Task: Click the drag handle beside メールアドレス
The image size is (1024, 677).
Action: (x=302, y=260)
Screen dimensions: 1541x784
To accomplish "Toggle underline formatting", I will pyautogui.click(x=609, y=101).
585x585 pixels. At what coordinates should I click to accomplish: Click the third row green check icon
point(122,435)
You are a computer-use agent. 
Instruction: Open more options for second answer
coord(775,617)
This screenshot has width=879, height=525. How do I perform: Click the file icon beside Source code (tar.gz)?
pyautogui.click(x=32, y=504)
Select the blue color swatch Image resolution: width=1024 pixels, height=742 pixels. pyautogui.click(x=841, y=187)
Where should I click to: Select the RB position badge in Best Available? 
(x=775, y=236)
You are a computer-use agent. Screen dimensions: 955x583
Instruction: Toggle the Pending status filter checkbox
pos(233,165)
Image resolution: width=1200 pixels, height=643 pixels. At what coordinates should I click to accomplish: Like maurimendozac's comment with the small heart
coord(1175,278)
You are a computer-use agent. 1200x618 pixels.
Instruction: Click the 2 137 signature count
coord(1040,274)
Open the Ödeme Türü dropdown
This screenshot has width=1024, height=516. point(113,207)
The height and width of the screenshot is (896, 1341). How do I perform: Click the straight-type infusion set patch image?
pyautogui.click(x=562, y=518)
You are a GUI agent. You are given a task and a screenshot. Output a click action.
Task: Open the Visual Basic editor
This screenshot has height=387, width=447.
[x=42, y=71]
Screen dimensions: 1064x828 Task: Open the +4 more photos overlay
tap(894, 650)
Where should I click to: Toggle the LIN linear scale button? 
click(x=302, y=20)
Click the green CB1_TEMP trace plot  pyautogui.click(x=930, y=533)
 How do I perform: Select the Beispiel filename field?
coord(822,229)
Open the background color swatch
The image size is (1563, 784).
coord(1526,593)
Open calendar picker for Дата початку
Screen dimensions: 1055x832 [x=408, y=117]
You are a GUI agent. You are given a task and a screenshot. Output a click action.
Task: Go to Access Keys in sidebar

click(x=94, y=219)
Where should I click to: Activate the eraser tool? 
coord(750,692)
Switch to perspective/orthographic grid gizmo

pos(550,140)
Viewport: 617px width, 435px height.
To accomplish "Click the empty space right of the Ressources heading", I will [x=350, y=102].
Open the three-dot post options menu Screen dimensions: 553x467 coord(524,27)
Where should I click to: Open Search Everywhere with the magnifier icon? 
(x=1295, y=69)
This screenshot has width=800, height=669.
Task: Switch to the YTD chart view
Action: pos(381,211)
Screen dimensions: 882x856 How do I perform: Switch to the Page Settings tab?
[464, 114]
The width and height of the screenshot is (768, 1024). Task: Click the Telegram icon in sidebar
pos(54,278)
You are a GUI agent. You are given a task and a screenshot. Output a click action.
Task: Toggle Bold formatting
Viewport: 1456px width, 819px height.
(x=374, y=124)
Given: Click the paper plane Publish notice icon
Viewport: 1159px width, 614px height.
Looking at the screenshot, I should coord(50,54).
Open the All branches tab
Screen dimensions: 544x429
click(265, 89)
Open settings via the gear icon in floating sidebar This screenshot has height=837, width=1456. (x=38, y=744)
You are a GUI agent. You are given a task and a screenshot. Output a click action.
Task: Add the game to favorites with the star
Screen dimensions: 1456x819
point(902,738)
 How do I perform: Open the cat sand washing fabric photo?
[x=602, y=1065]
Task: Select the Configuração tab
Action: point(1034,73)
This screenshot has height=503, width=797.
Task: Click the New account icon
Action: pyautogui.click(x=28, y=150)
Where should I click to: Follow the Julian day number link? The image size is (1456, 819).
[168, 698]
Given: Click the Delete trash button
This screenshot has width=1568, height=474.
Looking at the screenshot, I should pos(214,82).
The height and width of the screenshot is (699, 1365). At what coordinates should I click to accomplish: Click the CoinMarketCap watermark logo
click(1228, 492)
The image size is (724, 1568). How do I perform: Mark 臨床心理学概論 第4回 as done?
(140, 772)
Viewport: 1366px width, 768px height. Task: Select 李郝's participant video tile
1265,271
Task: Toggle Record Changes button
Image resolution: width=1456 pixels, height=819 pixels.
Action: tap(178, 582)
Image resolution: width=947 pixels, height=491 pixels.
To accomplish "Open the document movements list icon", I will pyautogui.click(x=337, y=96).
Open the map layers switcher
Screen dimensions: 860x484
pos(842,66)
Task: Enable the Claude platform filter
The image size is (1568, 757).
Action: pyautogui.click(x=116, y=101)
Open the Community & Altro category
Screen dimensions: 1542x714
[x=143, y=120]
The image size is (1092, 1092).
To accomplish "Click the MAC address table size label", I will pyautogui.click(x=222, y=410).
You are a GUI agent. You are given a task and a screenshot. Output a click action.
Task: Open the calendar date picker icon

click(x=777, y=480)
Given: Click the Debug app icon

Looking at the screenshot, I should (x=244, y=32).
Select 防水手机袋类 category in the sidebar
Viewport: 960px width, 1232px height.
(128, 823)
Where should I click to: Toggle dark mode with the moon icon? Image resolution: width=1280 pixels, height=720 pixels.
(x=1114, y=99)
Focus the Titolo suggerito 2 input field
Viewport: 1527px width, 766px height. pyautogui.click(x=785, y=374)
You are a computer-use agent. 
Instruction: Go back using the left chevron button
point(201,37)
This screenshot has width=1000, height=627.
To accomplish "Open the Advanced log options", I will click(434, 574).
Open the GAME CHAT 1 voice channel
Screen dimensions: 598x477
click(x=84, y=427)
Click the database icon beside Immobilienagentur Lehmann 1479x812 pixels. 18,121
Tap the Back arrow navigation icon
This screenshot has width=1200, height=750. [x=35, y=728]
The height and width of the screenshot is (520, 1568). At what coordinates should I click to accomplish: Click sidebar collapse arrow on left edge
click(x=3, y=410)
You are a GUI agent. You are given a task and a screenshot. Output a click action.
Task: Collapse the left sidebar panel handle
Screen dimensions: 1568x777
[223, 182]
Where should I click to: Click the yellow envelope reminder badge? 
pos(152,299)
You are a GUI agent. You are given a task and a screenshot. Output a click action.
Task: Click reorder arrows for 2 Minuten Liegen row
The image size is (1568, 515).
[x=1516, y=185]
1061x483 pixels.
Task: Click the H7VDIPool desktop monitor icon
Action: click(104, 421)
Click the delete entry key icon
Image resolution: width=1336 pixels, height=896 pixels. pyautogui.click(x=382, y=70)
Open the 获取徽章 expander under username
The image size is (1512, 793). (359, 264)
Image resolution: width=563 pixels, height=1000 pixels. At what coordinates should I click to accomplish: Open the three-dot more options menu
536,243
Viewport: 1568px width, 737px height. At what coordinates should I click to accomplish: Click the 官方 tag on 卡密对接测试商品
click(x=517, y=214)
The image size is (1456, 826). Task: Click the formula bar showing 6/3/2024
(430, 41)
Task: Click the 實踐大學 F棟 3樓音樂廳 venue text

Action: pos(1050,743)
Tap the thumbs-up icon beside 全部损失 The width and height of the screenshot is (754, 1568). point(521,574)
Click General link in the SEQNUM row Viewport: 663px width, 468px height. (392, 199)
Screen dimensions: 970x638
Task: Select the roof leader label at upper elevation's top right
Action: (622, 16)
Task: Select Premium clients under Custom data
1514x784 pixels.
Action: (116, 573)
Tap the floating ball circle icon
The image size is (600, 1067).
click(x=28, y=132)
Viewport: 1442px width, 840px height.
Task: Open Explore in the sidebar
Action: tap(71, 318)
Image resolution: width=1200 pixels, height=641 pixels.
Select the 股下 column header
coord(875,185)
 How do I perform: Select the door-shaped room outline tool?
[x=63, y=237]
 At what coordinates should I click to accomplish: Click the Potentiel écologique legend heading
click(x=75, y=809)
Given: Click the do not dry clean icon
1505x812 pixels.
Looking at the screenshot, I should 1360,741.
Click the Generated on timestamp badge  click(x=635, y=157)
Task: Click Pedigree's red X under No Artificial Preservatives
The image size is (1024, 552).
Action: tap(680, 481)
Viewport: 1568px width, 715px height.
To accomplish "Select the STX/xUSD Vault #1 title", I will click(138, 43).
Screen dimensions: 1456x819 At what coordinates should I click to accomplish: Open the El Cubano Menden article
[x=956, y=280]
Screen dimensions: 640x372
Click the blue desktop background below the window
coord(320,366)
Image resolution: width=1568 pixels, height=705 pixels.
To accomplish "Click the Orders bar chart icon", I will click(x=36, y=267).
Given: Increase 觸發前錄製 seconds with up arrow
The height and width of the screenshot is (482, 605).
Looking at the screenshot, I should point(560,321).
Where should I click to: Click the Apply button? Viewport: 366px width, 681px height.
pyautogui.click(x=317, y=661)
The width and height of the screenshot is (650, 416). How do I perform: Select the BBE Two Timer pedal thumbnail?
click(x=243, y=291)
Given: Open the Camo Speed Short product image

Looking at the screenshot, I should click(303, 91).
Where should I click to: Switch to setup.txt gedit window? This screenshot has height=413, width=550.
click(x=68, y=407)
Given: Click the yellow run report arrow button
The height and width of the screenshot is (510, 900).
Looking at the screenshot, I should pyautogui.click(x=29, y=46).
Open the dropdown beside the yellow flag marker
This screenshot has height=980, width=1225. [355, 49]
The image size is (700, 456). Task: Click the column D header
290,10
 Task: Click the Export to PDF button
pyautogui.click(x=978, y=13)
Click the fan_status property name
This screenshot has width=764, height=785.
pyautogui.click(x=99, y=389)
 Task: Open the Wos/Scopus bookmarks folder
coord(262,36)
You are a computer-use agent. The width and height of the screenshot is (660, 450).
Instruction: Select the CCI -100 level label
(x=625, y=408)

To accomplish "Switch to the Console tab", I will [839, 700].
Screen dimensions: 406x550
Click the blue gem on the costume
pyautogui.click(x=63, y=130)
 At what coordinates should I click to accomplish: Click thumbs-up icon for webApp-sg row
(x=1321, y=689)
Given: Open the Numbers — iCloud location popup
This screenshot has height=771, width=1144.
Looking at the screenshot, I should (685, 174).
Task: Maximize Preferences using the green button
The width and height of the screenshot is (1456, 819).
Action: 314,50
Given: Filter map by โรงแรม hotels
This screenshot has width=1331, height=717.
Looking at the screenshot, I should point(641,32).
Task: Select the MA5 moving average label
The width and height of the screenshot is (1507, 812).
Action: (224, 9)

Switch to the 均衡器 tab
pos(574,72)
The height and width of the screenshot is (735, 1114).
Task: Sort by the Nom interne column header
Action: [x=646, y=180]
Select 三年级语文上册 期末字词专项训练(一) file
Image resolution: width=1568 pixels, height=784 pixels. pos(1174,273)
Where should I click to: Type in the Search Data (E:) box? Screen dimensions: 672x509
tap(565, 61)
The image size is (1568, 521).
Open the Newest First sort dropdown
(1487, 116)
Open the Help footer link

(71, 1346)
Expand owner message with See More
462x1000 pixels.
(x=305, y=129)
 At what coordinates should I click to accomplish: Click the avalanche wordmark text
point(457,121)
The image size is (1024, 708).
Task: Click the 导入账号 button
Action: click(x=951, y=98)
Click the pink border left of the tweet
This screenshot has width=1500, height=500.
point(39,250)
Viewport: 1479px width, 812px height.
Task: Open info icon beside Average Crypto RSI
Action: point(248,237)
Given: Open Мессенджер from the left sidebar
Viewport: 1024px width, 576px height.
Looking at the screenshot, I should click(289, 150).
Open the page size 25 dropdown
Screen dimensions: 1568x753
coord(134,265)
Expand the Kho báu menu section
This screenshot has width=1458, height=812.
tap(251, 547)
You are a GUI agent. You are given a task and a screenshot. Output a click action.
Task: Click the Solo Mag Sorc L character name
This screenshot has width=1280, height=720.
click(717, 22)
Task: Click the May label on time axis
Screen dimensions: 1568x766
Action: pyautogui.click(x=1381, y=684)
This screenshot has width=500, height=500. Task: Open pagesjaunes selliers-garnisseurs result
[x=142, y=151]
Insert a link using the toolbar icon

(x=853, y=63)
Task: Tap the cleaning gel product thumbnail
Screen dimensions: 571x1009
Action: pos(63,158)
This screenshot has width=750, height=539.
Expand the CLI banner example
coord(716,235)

************

= EXERCISE INSTRUCTIONS =
Rewrite the data from the line containing "Select 防水手机袋类 category in the sidebar" through the line containing "Click the database", replacing "moon icon" with "crescent icon" and leaving everything else unchanged.

= PROBLEM SOLUTION =
Select 防水手机袋类 category in the sidebar
Viewport: 960px width, 1232px height.
(128, 823)
Where should I click to: Toggle dark mode with the crescent icon? Image resolution: width=1280 pixels, height=720 pixels.
(x=1114, y=99)
Focus the Titolo suggerito 2 input field
Viewport: 1527px width, 766px height. pyautogui.click(x=785, y=374)
You are a computer-use agent. 
Instruction: Go back using the left chevron button
point(201,37)
This screenshot has width=1000, height=627.
To accomplish "Open the Advanced log options", I will click(434, 574).
Open the GAME CHAT 1 voice channel
Screen dimensions: 598x477
click(x=84, y=427)
Click the database icon beside Immobilienagentur Lehmann 1479x812 pixels. 18,121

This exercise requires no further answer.